Action item:
Give back every entry in full, exactly as it reads.

Stored records:
--- --- ---
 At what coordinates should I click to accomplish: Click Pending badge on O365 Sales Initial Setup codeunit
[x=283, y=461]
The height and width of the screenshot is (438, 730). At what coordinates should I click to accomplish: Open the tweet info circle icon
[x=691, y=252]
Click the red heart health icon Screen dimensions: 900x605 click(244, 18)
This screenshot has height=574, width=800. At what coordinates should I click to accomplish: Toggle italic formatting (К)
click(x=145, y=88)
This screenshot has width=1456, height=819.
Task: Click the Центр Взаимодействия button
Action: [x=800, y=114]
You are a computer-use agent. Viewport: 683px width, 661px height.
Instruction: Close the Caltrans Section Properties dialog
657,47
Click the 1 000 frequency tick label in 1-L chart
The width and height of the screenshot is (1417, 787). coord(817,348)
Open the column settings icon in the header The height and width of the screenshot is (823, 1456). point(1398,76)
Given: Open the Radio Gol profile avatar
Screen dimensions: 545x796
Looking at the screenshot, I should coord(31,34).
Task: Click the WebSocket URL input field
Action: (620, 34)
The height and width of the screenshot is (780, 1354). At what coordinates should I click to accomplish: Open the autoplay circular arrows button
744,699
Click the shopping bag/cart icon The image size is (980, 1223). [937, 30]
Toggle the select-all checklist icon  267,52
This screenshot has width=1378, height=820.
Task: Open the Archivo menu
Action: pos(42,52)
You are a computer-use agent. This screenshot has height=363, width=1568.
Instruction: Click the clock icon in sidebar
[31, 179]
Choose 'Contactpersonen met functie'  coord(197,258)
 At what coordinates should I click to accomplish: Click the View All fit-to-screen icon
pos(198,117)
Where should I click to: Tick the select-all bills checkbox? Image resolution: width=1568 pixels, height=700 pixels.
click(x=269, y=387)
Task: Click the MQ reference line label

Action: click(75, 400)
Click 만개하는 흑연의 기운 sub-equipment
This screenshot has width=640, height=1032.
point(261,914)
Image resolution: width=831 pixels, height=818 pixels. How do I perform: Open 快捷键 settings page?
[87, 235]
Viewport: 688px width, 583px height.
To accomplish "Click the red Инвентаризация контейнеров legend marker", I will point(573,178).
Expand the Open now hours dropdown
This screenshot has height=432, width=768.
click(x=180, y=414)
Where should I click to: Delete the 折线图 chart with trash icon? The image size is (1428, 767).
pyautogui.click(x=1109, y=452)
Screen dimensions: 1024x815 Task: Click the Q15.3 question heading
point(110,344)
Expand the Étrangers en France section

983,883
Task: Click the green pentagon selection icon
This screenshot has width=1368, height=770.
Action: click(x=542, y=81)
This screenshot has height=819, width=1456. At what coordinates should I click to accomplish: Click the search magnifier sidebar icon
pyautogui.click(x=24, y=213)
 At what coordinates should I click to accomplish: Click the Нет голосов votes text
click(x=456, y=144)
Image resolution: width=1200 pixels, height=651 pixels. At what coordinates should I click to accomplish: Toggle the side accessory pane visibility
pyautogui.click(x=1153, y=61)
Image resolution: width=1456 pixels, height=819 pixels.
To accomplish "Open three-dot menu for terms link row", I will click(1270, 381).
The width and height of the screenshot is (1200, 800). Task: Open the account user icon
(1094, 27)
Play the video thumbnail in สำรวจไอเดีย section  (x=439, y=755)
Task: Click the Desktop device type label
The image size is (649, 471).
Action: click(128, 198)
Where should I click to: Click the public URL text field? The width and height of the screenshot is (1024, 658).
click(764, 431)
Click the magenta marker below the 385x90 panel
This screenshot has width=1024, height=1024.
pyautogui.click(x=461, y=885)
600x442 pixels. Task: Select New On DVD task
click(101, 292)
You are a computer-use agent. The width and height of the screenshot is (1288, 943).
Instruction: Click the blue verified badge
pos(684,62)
--- --- ---
Solution to the exercise:
 At what coordinates should I click to accomplish: Click Pending badge on O365 Sales Initial Setup codeunit
[x=283, y=461]
The height and width of the screenshot is (438, 730). At what coordinates should I click to accomplish: Open the tweet info circle icon
[x=691, y=252]
Click the red heart health icon Screen dimensions: 900x605 click(244, 18)
This screenshot has height=574, width=800. At what coordinates should I click to accomplish: Toggle italic formatting (К)
click(x=145, y=88)
This screenshot has width=1456, height=819.
Task: Click the Центр Взаимодействия button
Action: [x=800, y=114]
You are a computer-use agent. Viewport: 683px width, 661px height.
Instruction: Close the Caltrans Section Properties dialog
657,47
Click the 1 000 frequency tick label in 1-L chart
The width and height of the screenshot is (1417, 787). coord(817,348)
Open the column settings icon in the header The height and width of the screenshot is (823, 1456). point(1398,76)
Given: Open the Radio Gol profile avatar
Screen dimensions: 545x796
Looking at the screenshot, I should coord(31,34).
Task: Click the WebSocket URL input field
Action: (620, 34)
The height and width of the screenshot is (780, 1354). At what coordinates should I click to accomplish: Open the autoplay circular arrows button
744,699
Click the shopping bag/cart icon The image size is (980, 1223). [937, 30]
Toggle the select-all checklist icon  267,52
This screenshot has width=1378, height=820.
Task: Open the Archivo menu
Action: pos(42,52)
You are a computer-use agent. This screenshot has height=363, width=1568.
Instruction: Click the clock icon in sidebar
[31, 179]
Choose 'Contactpersonen met functie'  coord(197,258)
 At what coordinates should I click to accomplish: Click the View All fit-to-screen icon
pos(198,117)
Where should I click to: Tick the select-all bills checkbox? Image resolution: width=1568 pixels, height=700 pixels.
click(x=269, y=387)
Task: Click the MQ reference line label

Action: click(75, 400)
Click 만개하는 흑연의 기운 sub-equipment
This screenshot has width=640, height=1032.
point(261,914)
Image resolution: width=831 pixels, height=818 pixels. How do I perform: Open 快捷键 settings page?
[87, 235]
Viewport: 688px width, 583px height.
To accomplish "Click the red Инвентаризация контейнеров legend marker", I will point(573,178).
Expand the Open now hours dropdown
This screenshot has height=432, width=768.
click(x=180, y=414)
Where should I click to: Delete the 折线图 chart with trash icon? The image size is (1428, 767).
pyautogui.click(x=1109, y=452)
Screen dimensions: 1024x815 Task: Click the Q15.3 question heading
point(110,344)
Expand the Étrangers en France section

983,883
Task: Click the green pentagon selection icon
This screenshot has width=1368, height=770.
Action: click(x=542, y=81)
This screenshot has height=819, width=1456. At what coordinates should I click to accomplish: Click the search magnifier sidebar icon
pyautogui.click(x=24, y=213)
 At what coordinates should I click to accomplish: Click the Нет голосов votes text
click(x=456, y=144)
Image resolution: width=1200 pixels, height=651 pixels. At what coordinates should I click to accomplish: Toggle the side accessory pane visibility
pyautogui.click(x=1153, y=61)
Image resolution: width=1456 pixels, height=819 pixels.
To accomplish "Open three-dot menu for terms link row", I will click(1270, 381).
The width and height of the screenshot is (1200, 800). Task: Open the account user icon
(1094, 27)
Play the video thumbnail in สำรวจไอเดีย section  (x=439, y=755)
Task: Click the Desktop device type label
The image size is (649, 471).
Action: click(128, 198)
Where should I click to: Click the public URL text field? The width and height of the screenshot is (1024, 658).
click(764, 431)
Click the magenta marker below the 385x90 panel
This screenshot has width=1024, height=1024.
pyautogui.click(x=461, y=885)
600x442 pixels. Task: Select New On DVD task
click(101, 292)
You are a computer-use agent. The width and height of the screenshot is (1288, 943).
Instruction: Click the blue verified badge
pos(684,62)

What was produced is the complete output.